In Spain, women do not change their surnames upon marriage, and children get the surnames of both parents. Parents have always been allowed to choose the order of the surnames, but the default has been to put the father’s name first. (And in cases of dispute, the father’s name always goes first.) A new law will alter this, making the default order the alphabetical one.

Critics said it would endanger surnames whose first letters are at the end of the alphabet. These will gradually be relegated to second place on the surname list and not be passed down to grandchildren

For more, go here. (Thanks, Mr Jender and Jender-Parents!)

3 thoughts on “Change to Spanish Naming Practices

  1. Critics seem to have a point. If, every time someone called Vasquez marries someone called Alboniz, their children are Alboniz Vasquez by default, in a few generations there will only be a handful of surnames left, all beginning with “A”. Wouldn’t it be better to rule that there’s no default?
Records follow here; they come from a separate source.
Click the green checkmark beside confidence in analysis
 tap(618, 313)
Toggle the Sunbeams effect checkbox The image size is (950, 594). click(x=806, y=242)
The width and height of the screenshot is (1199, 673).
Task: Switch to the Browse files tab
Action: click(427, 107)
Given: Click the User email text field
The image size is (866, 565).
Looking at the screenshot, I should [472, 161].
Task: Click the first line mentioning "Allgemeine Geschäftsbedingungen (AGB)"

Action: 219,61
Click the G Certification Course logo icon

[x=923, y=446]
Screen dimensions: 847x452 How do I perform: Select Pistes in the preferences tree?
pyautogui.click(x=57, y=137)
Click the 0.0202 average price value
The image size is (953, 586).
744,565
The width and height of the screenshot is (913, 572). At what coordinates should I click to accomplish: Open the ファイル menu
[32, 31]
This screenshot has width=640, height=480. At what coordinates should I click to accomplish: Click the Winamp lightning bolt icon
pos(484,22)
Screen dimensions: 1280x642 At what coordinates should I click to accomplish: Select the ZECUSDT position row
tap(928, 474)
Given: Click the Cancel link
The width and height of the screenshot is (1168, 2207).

  2. Since parents still can change the default, though, I wonder if the force of the patronym-first custom would mean that parents will take more active thought on which order they wish, instead of just letting the law determine the default. If so, that might mix things up more than one would expect; and it’s possible that people were thinking that if you didn’t have any default at all, the patronym-favoring custom would just automatically continue out of force of habit.